-- Work required --
Reproduce the lines below word for word, omitting the pictures from your answer.

++++++++++

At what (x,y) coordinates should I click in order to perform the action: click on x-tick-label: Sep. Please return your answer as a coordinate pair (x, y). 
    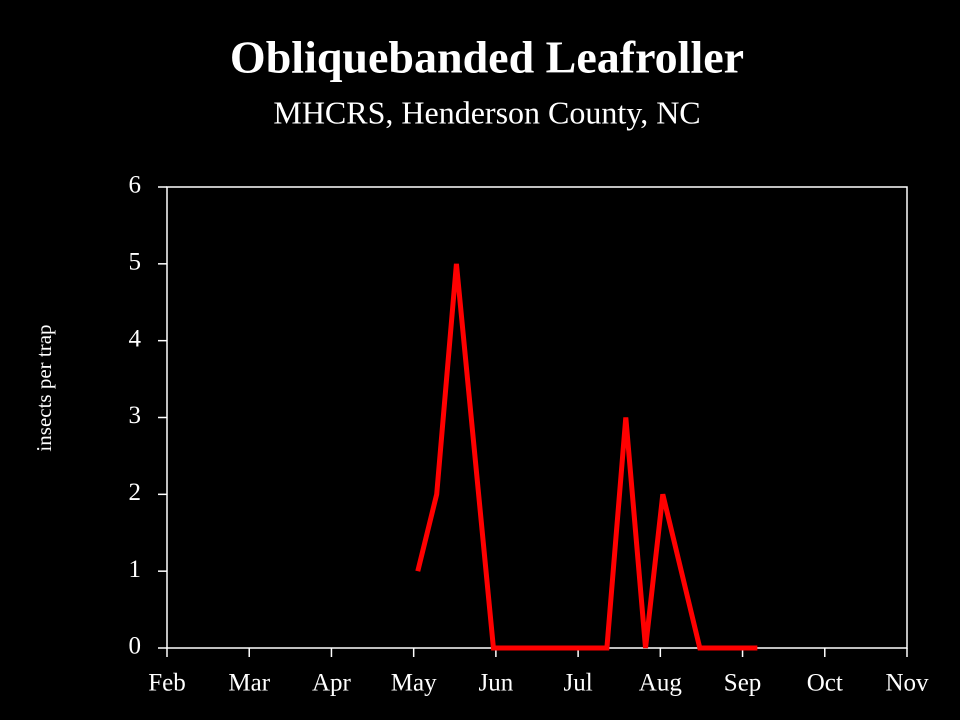
    Looking at the image, I should click on (743, 684).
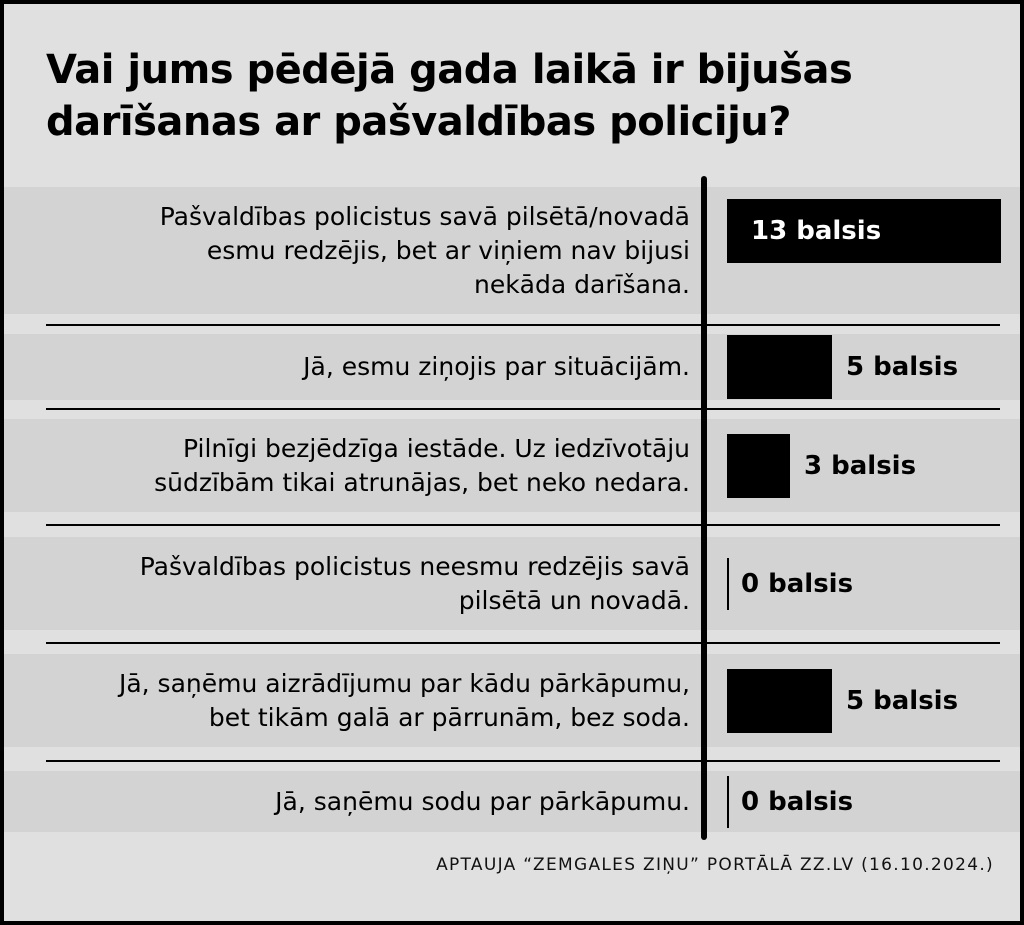 The height and width of the screenshot is (925, 1024). What do you see at coordinates (496, 366) in the screenshot?
I see `category-label-line: Jā, esmu ziņojis par situācijām.` at bounding box center [496, 366].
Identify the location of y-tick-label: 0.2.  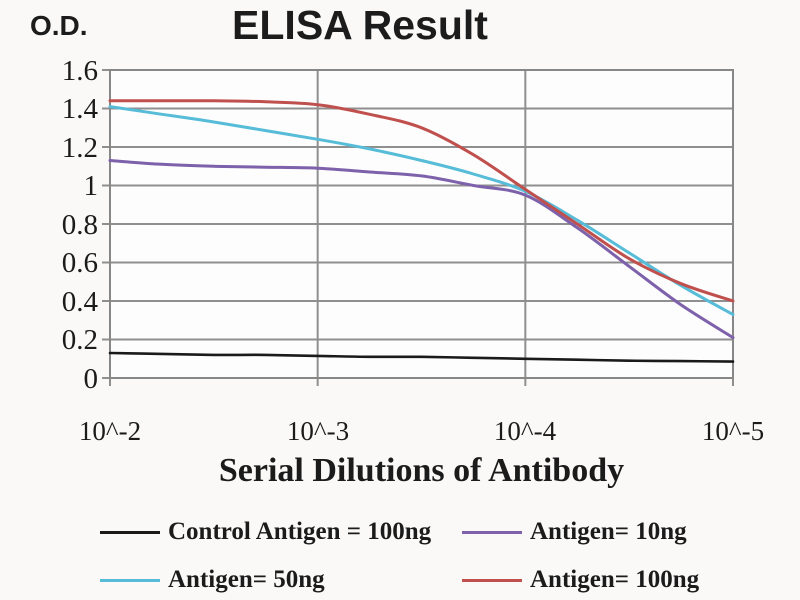
(80, 340).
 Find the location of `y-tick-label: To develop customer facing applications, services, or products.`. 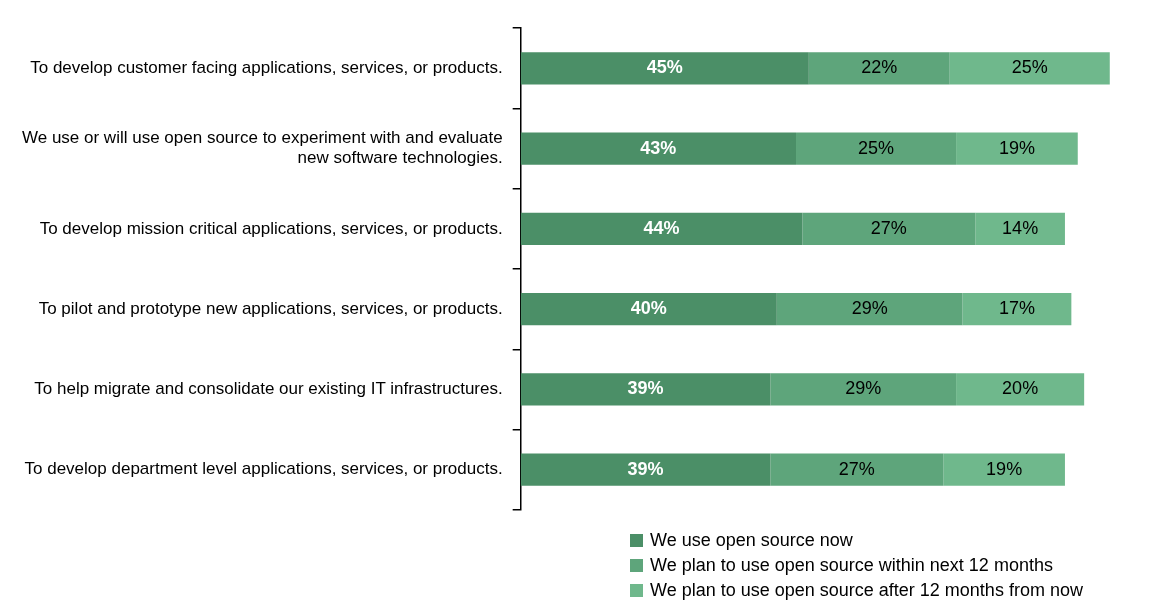

y-tick-label: To develop customer facing applications, services, or products. is located at coordinates (266, 68).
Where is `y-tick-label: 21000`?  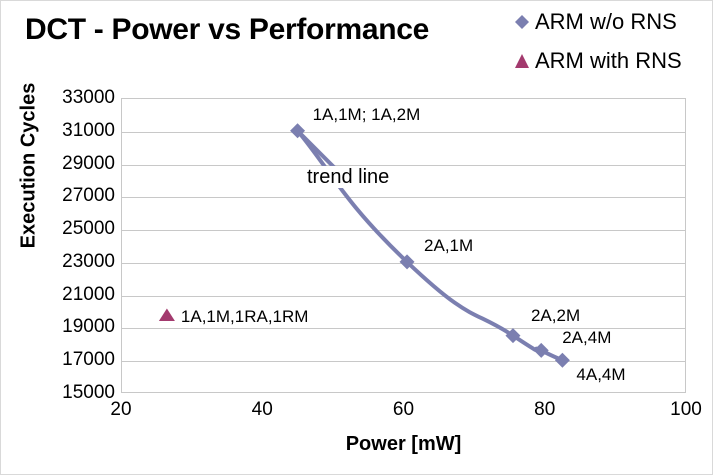
y-tick-label: 21000 is located at coordinates (88, 294).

++++++++++

-- Result below --
At what (x,y) coordinates should I click in order to perform the action: click on x-tick-label: Sep. Please return your answer as a coordinate pair (x, y). 
    Looking at the image, I should click on (743, 684).
 The height and width of the screenshot is (925, 1024). What do you see at coordinates (496, 366) in the screenshot?
I see `category-label-line: Jā, esmu ziņojis par situācijām.` at bounding box center [496, 366].
Identify the location of y-tick-label: 0.2.  
(80, 340).
 Find the location of `y-tick-label: To develop customer facing applications, services, or products.`. 

y-tick-label: To develop customer facing applications, services, or products. is located at coordinates (266, 68).
Where is `y-tick-label: 21000`?  
y-tick-label: 21000 is located at coordinates (88, 294).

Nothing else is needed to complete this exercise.